• Task instructions: Find the string "agent" in the data, and copy out each line that has it.

[Stored data]
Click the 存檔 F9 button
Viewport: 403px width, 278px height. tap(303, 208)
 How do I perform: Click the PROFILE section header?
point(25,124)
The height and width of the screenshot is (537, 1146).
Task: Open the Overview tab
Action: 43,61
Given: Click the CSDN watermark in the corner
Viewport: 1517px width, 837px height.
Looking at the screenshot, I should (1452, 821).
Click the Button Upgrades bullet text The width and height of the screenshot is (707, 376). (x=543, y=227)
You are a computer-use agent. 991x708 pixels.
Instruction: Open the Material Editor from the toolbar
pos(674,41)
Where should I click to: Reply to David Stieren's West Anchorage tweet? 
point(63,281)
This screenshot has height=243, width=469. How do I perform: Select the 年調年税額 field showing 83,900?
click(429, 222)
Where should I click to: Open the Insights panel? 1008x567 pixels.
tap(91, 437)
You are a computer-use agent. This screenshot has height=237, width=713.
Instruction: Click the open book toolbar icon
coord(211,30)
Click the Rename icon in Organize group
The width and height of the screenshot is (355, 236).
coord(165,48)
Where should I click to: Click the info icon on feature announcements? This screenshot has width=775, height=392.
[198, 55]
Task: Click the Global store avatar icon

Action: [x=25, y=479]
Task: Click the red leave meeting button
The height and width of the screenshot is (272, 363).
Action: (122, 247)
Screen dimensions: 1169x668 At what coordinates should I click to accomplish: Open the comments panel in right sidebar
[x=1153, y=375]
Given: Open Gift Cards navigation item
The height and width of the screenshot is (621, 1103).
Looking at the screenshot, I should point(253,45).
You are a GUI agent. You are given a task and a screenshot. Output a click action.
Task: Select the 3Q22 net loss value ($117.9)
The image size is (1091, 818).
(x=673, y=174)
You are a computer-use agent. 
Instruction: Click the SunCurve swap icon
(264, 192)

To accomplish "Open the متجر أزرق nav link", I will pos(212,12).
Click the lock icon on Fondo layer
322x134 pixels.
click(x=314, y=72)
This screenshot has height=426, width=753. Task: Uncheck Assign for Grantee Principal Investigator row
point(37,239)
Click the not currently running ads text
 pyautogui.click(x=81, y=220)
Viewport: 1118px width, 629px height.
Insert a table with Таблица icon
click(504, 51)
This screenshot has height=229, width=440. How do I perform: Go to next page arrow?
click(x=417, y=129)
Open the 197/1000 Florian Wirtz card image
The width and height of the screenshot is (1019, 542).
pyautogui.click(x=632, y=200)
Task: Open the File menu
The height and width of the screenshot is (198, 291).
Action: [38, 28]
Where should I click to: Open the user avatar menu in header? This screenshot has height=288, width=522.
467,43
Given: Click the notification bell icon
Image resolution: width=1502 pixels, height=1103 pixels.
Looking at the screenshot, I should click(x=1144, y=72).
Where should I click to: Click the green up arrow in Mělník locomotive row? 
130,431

• Answer to this exercise:
You are a computer-use agent. 991x708 pixels.
You are a computer-use agent. This screenshot has height=237, width=713.
You are a GUI agent. You are given a task and a screenshot. Output a click action.
You are a computer-use agent. 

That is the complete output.